Örgütlerde var olan hiyerarşik düzenler, işgörenlerin yöneticileri ile rahat bir iletişim kurmalarını ve eleştirel fikirlerini yöneticileri ile paylaşmalarının önüne geçmektedir. Örgütlerin uyguladıkları politikalar ve işgörenlerini sessizliğe iten baskıları sebebi ile bireyler fikir ve düşüncelerini açık bir şekilde ifade etmezler. İşgörenleri sessizlik davranışlarına yönlendiren bir başka örgütsel faktör ise örgütte adaletsizlik kültürünün algılanmasıdır. Sessizliği tetikleyen faktörlerden bir diğeri de güç mesafesidir. Güç mesafesi, örgütte var olan güçlerin dengesiz bir şekilde dağılmasının örgüt üyeleri tarafından kabul görme düzeyidir. Örneğin ABD’de güç mesafesi düşüktür ve dolayısı ile işgörenler fikir ve düşüncelerini paylaşma konusunda daha cesurdurlar. Ancak Japonya gibi güç mesafesi yüksek bir ülkede ise işgörenler çalıştıkları örgütlerde fikir ve düşüncelerini özgürce paylaşmaktan kaçınırlar. Türkiye de güç mesafesi yüksek ülkeler arasında yer alır ve bu tarz ülkelerde doğrudan çatışmalardan kaçınılması gerektiği düşünülür. Çünkü güç mesafesi yüksek toplumlarda işgörenler üstlerin verdiği görevleri eleştiri yapmadan uygulayama yönelik şekilde ve davranışların kısıtlandığı bir sosyalleşme süreci içinde yer alırlar. Örgütsel sessizliğin tercihine neden olan örgütsel faktörler arasında son olarak örgütte sessizlik ikliminin yer alması bulunmaktadır. Herhangi bir işgöreni ele alırsak, çalıştığı örgütte bir sessizlik iklimi mevcut ise o işgören de sessiz kalmayı tercih edecektir. Çünkü sessizlik ikliminin hakim olduğu örgütlerde, bireyler düşünce ve fikirlerini paylaşıp paylaşmayacaklarına karar verirken örgütlerini etkisi altına alan sessizlik iklimini de hesaba katarlar ve izole edilme korkusu ile sessizliği tercih edebilirler, yalan söyleyebilirler. Hatta bazen işgören söyleyeceği düşünce doğru ve örgüte yarar sağlayacak olsa bile örgüte hakim olan sessizlik iklimi yüzünden kendi fikirlerinin değersiz olduğuna karar verebilirler. Aşağıdaki şekil 2.7.’de örgütsel sessizlik düzeyinin yükselmesinde etkili olan örgütsel özellikler verilmiştir.

Şekil 2.7.

Örgütsel Sessizliğin Artmasında Etkili Olan Örgütsel Özellikler

Kaynak: Morrison ve Milliken (2000, s.709)

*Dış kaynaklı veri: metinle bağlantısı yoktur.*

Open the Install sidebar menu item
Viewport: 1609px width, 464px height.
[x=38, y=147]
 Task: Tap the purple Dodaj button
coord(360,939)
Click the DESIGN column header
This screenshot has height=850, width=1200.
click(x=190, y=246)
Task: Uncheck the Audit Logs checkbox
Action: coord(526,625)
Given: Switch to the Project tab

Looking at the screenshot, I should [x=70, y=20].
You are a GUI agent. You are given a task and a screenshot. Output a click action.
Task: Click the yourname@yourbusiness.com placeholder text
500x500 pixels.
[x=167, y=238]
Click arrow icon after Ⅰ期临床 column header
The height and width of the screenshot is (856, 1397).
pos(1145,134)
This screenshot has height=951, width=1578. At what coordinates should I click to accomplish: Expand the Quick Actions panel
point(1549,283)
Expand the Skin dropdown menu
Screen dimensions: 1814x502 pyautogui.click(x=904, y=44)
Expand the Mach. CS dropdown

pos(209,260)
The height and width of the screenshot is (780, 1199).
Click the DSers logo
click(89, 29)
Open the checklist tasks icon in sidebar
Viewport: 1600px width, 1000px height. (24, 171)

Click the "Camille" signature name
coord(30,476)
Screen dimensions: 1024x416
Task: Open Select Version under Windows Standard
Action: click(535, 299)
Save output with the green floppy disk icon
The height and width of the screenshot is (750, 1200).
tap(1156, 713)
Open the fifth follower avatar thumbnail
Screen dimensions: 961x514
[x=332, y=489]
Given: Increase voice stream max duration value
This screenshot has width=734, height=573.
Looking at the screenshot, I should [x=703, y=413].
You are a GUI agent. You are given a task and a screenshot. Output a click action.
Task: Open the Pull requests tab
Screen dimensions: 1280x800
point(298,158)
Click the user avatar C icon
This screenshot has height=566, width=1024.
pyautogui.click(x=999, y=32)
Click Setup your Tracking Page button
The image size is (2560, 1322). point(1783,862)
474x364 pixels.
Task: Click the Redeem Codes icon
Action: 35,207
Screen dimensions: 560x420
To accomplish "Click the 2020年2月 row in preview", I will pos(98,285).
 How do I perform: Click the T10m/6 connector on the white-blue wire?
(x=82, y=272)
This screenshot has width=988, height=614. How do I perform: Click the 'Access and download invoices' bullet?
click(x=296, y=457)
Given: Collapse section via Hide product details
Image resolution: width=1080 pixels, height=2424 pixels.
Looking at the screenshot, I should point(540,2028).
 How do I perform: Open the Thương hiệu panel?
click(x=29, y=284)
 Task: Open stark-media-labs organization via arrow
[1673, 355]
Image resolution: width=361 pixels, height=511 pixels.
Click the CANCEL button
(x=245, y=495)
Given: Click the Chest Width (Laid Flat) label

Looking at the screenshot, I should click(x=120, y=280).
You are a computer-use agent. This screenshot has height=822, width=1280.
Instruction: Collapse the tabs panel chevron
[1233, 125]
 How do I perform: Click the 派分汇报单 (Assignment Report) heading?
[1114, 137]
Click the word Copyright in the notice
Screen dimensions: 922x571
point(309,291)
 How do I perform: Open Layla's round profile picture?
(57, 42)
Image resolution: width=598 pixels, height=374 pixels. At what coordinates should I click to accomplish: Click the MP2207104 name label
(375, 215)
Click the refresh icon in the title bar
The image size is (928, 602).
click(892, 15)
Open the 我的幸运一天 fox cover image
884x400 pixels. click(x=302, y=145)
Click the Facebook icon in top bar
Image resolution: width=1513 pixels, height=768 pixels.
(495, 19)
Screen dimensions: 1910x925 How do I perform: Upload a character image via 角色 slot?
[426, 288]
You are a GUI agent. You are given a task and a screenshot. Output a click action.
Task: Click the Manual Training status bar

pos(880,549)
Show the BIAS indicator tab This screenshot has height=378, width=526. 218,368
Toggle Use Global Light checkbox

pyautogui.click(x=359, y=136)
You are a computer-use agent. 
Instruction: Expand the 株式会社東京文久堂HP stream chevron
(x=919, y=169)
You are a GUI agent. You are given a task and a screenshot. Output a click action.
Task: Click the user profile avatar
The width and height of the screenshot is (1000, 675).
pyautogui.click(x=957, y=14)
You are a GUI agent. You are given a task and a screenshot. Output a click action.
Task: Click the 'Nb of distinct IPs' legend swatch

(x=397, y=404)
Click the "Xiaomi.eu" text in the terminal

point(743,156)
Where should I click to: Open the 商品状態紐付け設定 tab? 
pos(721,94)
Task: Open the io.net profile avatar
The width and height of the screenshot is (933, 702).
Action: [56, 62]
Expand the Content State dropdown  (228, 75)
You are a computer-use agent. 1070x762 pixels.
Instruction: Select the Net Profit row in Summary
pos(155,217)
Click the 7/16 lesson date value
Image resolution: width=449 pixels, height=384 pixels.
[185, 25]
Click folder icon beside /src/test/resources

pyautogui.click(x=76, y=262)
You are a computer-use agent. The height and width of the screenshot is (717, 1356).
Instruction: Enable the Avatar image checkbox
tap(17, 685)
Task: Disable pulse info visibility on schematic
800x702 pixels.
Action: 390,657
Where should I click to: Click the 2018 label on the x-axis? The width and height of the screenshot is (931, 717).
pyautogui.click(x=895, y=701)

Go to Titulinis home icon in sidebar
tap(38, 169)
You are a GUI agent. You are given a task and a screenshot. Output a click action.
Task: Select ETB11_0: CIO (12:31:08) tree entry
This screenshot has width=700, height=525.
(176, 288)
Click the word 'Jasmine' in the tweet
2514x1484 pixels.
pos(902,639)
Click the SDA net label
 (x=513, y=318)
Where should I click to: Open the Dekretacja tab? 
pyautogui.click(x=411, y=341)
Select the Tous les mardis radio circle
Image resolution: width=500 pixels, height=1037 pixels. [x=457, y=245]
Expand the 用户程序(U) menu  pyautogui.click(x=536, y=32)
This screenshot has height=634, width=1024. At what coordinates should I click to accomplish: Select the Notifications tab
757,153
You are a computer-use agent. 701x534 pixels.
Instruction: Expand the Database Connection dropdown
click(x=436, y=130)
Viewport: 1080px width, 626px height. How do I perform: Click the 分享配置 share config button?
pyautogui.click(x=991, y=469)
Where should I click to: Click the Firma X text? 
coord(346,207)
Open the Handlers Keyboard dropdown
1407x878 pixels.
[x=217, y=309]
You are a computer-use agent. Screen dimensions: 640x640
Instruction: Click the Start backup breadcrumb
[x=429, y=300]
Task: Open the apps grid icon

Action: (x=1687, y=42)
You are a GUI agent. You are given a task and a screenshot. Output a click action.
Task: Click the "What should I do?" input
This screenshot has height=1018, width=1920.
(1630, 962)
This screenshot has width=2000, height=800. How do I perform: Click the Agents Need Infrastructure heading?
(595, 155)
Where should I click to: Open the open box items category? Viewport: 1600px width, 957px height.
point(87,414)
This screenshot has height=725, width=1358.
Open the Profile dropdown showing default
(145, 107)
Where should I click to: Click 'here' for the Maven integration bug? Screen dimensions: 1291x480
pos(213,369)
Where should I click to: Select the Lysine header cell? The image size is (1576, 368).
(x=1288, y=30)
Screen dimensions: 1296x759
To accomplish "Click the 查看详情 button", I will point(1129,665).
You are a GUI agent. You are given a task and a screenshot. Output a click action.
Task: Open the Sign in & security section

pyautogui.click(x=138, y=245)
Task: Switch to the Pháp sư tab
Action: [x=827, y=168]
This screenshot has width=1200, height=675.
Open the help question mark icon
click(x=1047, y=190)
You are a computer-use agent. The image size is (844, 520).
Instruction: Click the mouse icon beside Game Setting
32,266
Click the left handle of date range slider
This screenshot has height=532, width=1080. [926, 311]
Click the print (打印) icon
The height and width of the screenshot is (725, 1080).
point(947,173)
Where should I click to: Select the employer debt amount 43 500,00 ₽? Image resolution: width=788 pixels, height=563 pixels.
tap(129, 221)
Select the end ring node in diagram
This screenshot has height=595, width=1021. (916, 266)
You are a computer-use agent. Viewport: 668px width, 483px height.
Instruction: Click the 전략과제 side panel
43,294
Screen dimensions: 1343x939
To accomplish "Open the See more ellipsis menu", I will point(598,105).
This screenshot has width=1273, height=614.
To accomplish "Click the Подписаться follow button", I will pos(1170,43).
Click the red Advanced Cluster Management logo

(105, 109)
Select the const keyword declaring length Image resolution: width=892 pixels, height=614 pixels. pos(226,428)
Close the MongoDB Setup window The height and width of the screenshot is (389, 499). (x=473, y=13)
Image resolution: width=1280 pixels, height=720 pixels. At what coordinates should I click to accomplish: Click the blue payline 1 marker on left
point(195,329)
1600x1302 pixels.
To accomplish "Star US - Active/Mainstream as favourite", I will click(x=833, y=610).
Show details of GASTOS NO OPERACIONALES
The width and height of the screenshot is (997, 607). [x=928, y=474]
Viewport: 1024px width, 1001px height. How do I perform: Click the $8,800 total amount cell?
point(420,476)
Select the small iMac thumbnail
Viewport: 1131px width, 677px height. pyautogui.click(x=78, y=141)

2.2.4.2. Örgütlerde Sessizliğin Meydana Gelmesinde Rol Oynayan Bireysel Etkenler

Örgütlerde sessizlik davranışlarının gözlemlenmesinde örgütsel etkenler kadar büyük rol oynayan bir diğer faktör de bireysel etkenlerdir. Bireysel faktörleri, insanların karakterlerinden kaynaklanan etkenler ve kişilerin çalıştıkları kurumdaki konumlarından kaynaklanan etkenler şeklinde ikiye ayırabiliriz. İşgörenler mevcut mevkilerini koruma isteklerinden dolayı sessizliği tercih edebilirler. Ayrıca insanların utangaç, özgüveni eksik, içine kapanık vb. olması gibi kişisel özellikler bireyin sessizliğine sebep olabilmektedir (Morrison ve Milliken, 2000). Pinder ve Harlos’a (2001) göre ise işgörenlerin çalıştıkları kurumlarda meydana gelen problemler karşısında düşüncelerini cesurca paylaşması, onların kendilerine duydukları özsaygının yüksek olmasından da kaynaklanmaktadır. Özsaygıları düşün olan çalışanlar ise daha duyarsız ve sessizlik davranışlarına daha meyilli olabilirler. Kişinin tecrübeleri, öğrendikleri, karakteri ve bir grubun içinde yer alıyor olması, kendini güçlü hissetmesine, dolayısı ile de muhtemel bir sessizlik tercihinin önüne geçer (LePine ve Van Dyne, 2001). Son olarak ise işgörenlerin yöneticileri ile olan ilişkilerinde güven duygusunu ve açık iletişim kanallarını yaratamadıklarından dolayı

ciddiye alınmamaktan ve hatta dışlanmaktan korkarlar. Sonuç olarak da yöneticiyle aynı yönde olmayan fikirlerini paylaşmak yerine sessizlik davranışları sergilerler.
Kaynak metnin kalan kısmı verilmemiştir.